Channel 4 puts Winston Churchill in a straitjacket

Statues of Florence Nightingale, Charles Darwin and Samuel Johnson are also dressed up as part of a stunt to promote the 4 Goes Mad season


Winston Churchill’s statue in Parliament Square has been fitted with its own tailor-made straitjacket to promote Channel 4’s season of primetime programmes highlighting issues of mental illness.


The former British Prime Minister was known to have suffered from bouts of depression – gloomy periods he termed his “black dog”. He is one of four public statues dressed in straitjackets for the stunt: joining him are Florence Nightingale in Waterloo Place, Charles Darwin in Shrewsbury and Samuel Johnson in Lichfield. 

Crimean nurse Nightingale is understood to have struggled with bipolar disorder, while Origin of Species author Darwin suffered from anxiety and writer Samuel Johnson endured bouts of depression. Each statue’s bespoke straitjacket has their illness emblazoned across it. 

The 4 Goes Mad season is set to launch on July 23 to challenge the stigma of mental health and will feature programmes including well-known depression sufferer Ruby Wax’s Mad Confessions, Jon Richardson: A Little Bit of OCD and World’s Maddest Job Interview.

Lina Prestwood, commissioning editor for the season, said: “Despite the fact one in four of us are likely to experience a mental health condition in our lifetime, misunderstanding and stigma persists.”

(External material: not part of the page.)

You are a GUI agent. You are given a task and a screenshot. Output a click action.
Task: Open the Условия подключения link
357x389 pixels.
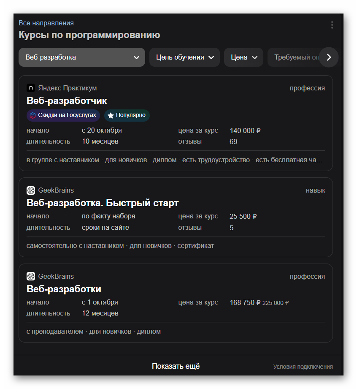coord(303,367)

“We wanted to demonstrate how outmoded attitudes towards mental illness can be by using the archaic image of the straitjacket in conjunction with individuals whose achievements have made them some of the most celebrated Britons of all time – they also happened to have mental health conditions.”

Associate director of charity Rethink Mental Illness, Jane Harris, added: “We’re pleased to see Channel 4 putting mental health on the agenda with this bold stunt. Churchill in a straitjacket is a provocative but powerful image which highlights the message that mental illness can affect anyone, no matter how able or successful.”

Footage of the stunt will also be used in a short film to be shown as part of the channel’s art season, Random Acts, which begins on Monday and showcases 260 specially commissioned three-minute films.


Churchill’s statue was famously defaced 12 years ago when a piece of turf shaped like a mohican was placed on his scalp during May Day demonstrations.